I said "SMACK" , as he indicated a self defensive murder.

> But I do understand the sentiment and agree. There's altogether too little respect for, and understanding of
> nature's real role in the scheme of life.

I agree . And as far as I can understand such mysteries or am willing to accept with out being able to understand.
"nature" *is* life, and the "scheme" (imho) seems to be one of living and dying in order to affect mutational change.
To just what end that change is directed to, is of course, *part* of the great mystery we find ourselves invested in,
Or in other words, the two great mysteries of being born and dying we presently are simultaneously coming from and
going to.


> We seem to think that we're above nature and entitled to dicker with it at our whim. What most people don't get is
> that we ARE nature and when we dicker with it, we ultimately dicker with ourselves.
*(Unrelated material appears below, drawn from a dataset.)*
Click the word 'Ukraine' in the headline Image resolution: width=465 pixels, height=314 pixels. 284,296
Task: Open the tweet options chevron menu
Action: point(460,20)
My personal conviction is that "nature" is us, but not that we are nature.
I also think that this is mans fundamental misperception. That is, that he sees him self as the supreme conglomeration
just because he realizes that he can see. What he doesn't seem to see
is that there is more to seeing than meets the eye at first glance. He has assumed that the miracle of vision has
automatically endowed him with supremacy and understanding.
That because he can see by understanding part of the process, that means his assumptions about the rest are correct.
" Seeing " however , entails more things than how far, or how small, or how long in time one perceives, and even that
one can perceive. What a loaf of bread looks like usually depends on how hungry we are.
What a loaf of bread looks like however, actually depends more on what it actually is
as opposed to what it is perceived to look like in the eye of the beholder. To understand it
by looking at it is to remove one's self out side the body that it and we are part of .
To look in at it , as opposed to seeing with it , Is to stand outside rather than reside in the merging process that
we and the bread are a part of.


>
> Still, I can't say I'd willingly donate blood to mosquitos, or let crickets live in my house. Spiders yes, house
> centipedes yes ... but most others are not welcome in the house.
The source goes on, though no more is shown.